Хавкин провел нас по своему участку, среди расстилавшихся террасами полос возделанной земли. Указав дрожащей рукой на набухшие почки абрикосового дерева, он пообещал, что мы скоро сможем насладиться его сочными плодами. Под конец прогулки Хавкин сдвинул тяжелый каменный жернов с устья выкопанной им водосборной ямы и предложил нам заглянуть в нее. Там, далеко внизу, мы увидели отражения наших лиц, непрестанно менявшиеся с колебанием воды.

К делу, которое привело нас сюда, Ледер осторожно приступил, когда мы находились в пещере, о которой обустроивший ее Хавкин рассказывал, что во время войны она служила убежищем нескольким семьям его соседей. Хозяин любовно поглаживал влажные стены пещеры и, не скрывая гордости, рассказывал, как он использовал и расширил карстовую трещину в скале, собирая сколотые камни в три кучи, а не в одну, как практиковалось бойцами Трудового батальона. Ледер, против своего обыкновения, терпеливо слушал старика. Прошло немало времени, прежде чем он, улучив удобный момент, спросил у Хавкина, слышал ли тот об открытиях Поппера-Линкеуса в области авиатехники. Хавкин, широко улыбнувшись, ответил, что он хорошо знаком с биографией гениального еврейского страдальца из Вены и с его социально-экономическими воззрениями. Было время, добавил он, когда «Всеобщая обязательная служба обеспечения питанием» постоянно лежала у него на столе.

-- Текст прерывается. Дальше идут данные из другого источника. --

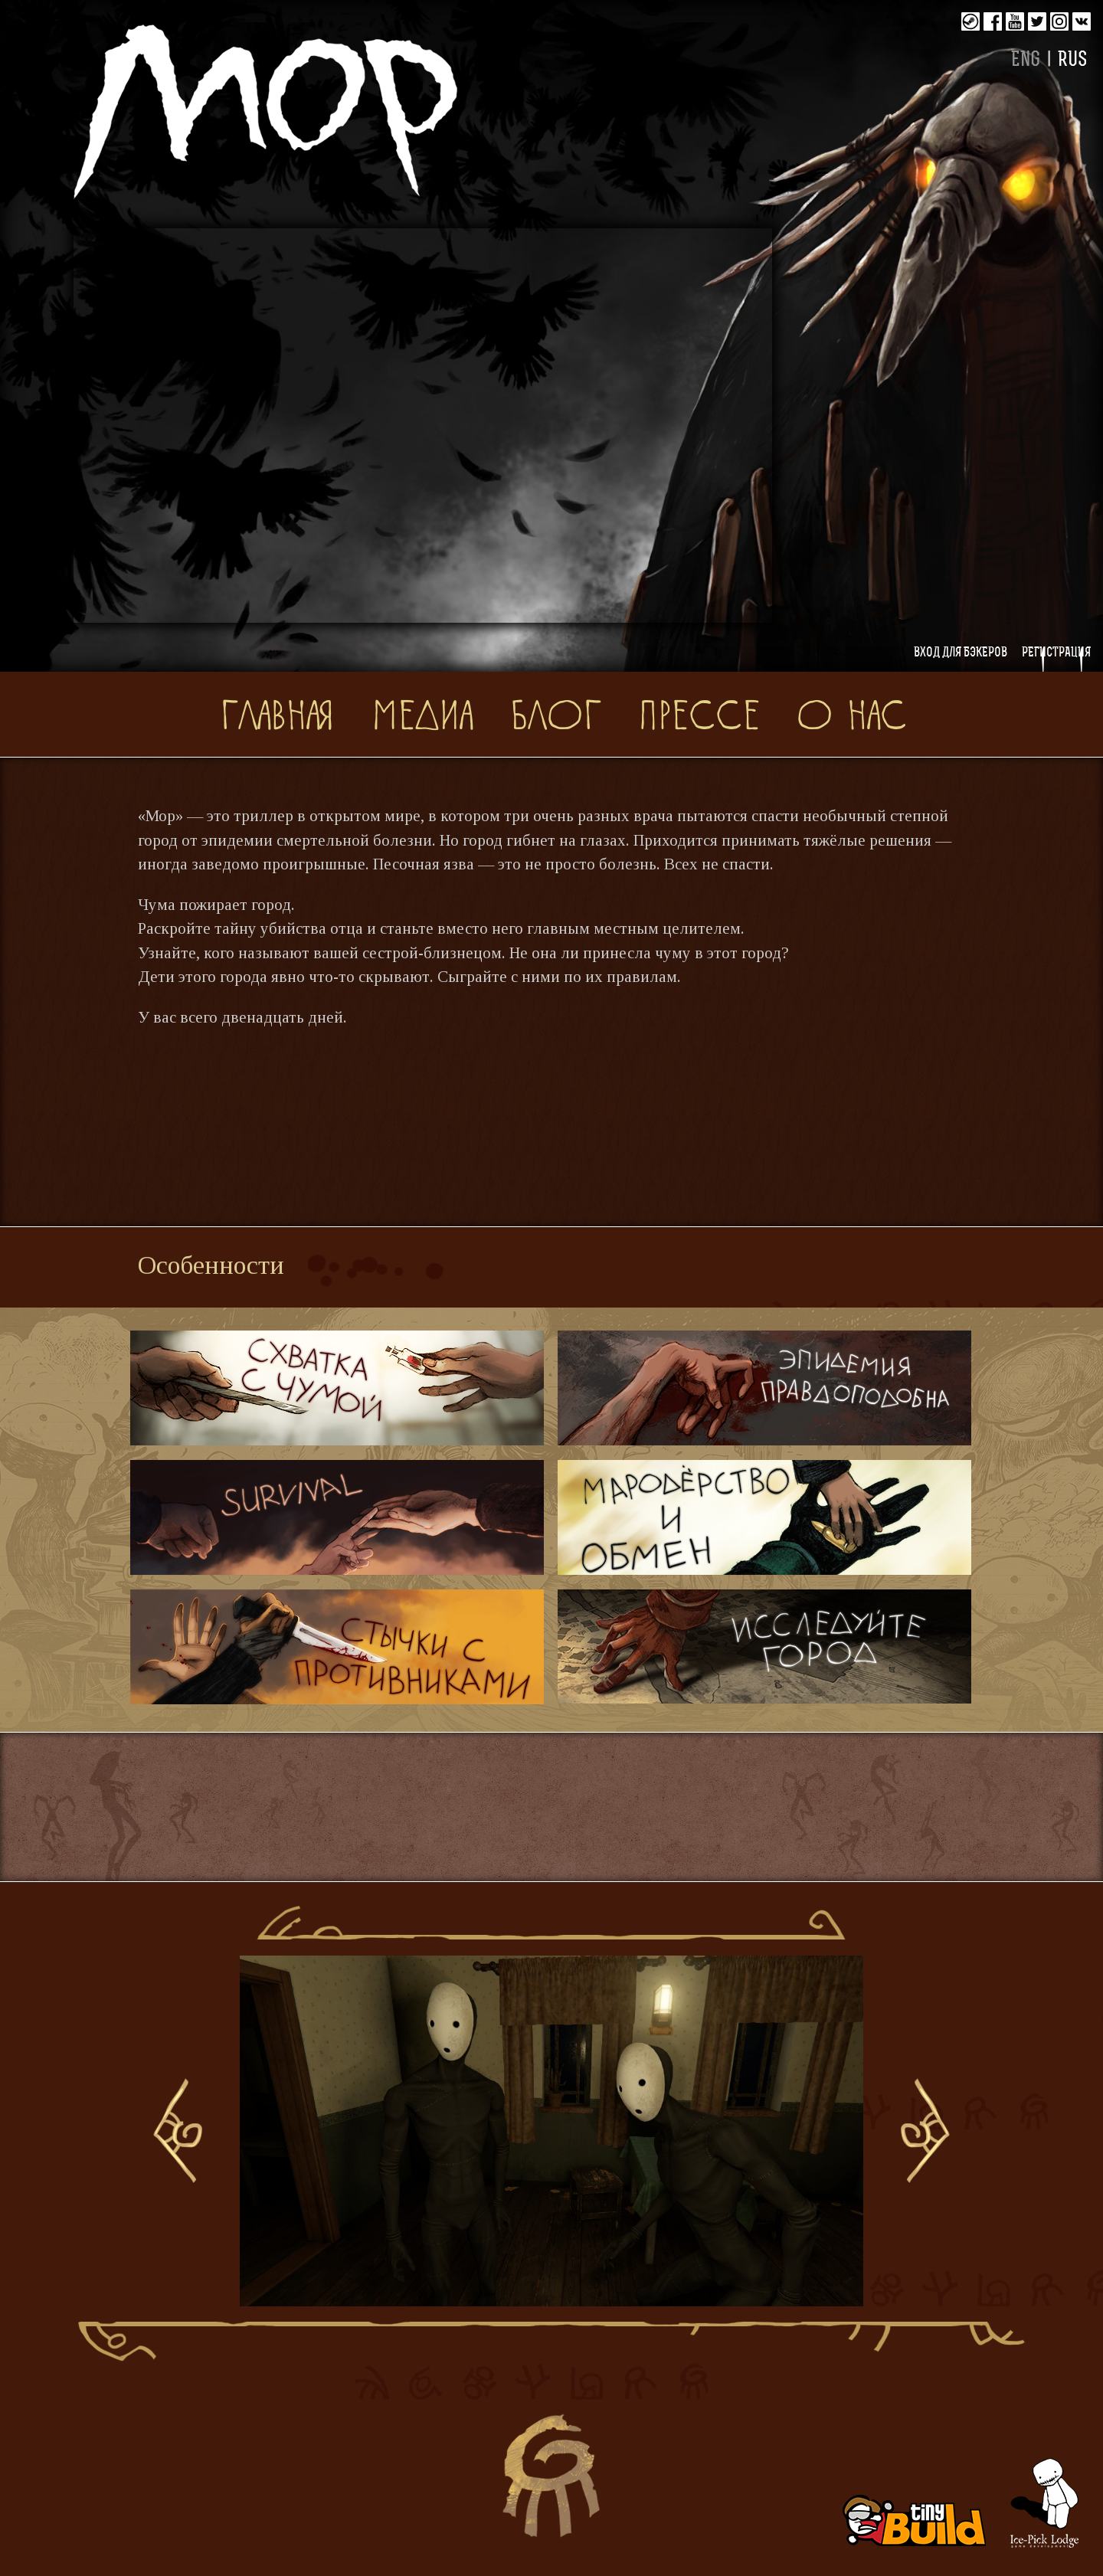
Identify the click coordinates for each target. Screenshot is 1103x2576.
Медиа (422, 712)
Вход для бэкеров (960, 653)
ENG (1025, 61)
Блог (555, 712)
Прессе (699, 712)
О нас (852, 712)
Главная (277, 712)
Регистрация (1056, 653)
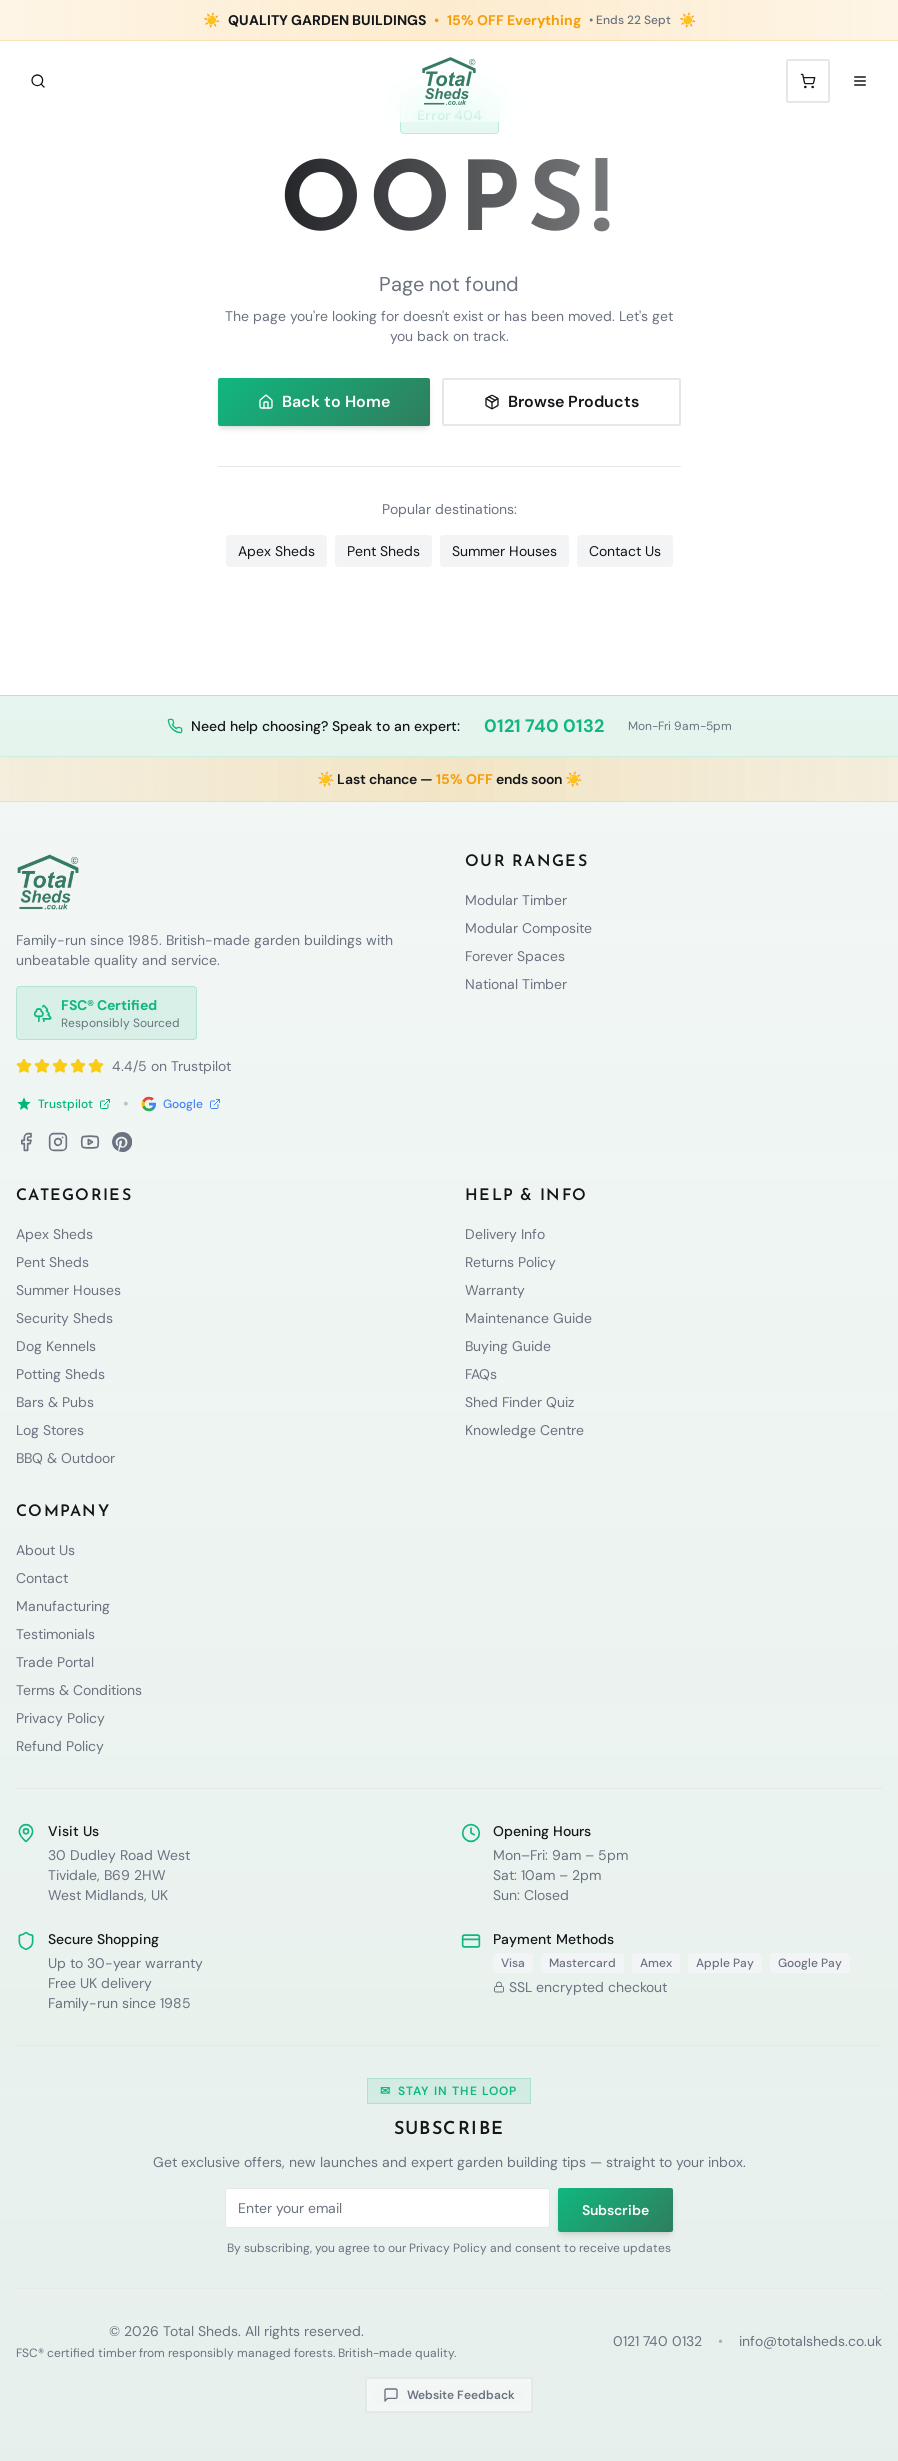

— А не полагаете ли вы уместным перевести этот замечательный трактат на язык эсперанто? — спросил Ледер, не смея поверить своей удаче.

— Это первостепенной важности книга, и она была бы, конечно, необходима каждой эсперантистской библиотеке. Дело, однако, в том, что нам не удалось найти переводчика, который взял бы на себя выполнение этой работы.

Ледер с детской радостью ткнул себя пальцем в грудь:

Ессе homo!

Вытащив из-за пазухи самоучитель с зеленой звездой, он сообщил, что учит теперь эсперанто с утра до вечера и не сомневается, что уже через несколько недель сможет представить хозяину дома пробный перевод одной из глав книги Поппера-Линкеуса.

Дружески приобняв гостя, Хавкин спросил, созрело ли это решение у Ледера во время его выступления в переплетной мастерской.

Потом мы сидели на бетонном крыльце у входа в дом Хавкина, кололи выращенные хозяином орехи и смотрели на горы, нисходившие волнами на запад, к Приморской равнине. Ледер излагал выношенный им план сотрудничества эсперантистов, вегетарианцев и линкеусанцев, настаивая на том, что соединившиеся в этом союзе силы добра смогут взаимодействовать, не вступая в противоречия и, напротив, дополняя друг друга так, что каждая из них с наибольшим успехом приблизится к достижению своих целей:

— Эсперанто станет официальным языком линкеусанского государства. Это будет язык правительства, школы, университетского образования. Употребление в пищу мяса и рыбы будет запрещено законом. Конфискованные скотобойни и мясные лавки отойдут в собственность казны. Всех принадлежащих к касте резников, рыбаков и мясников линкеусанское государство отправит в специальные школы перевоспитания. Яйца и молочные продукты будут допускаться в продажу по специальному разрешению, но их публичное употребление в пищу будет запрещено.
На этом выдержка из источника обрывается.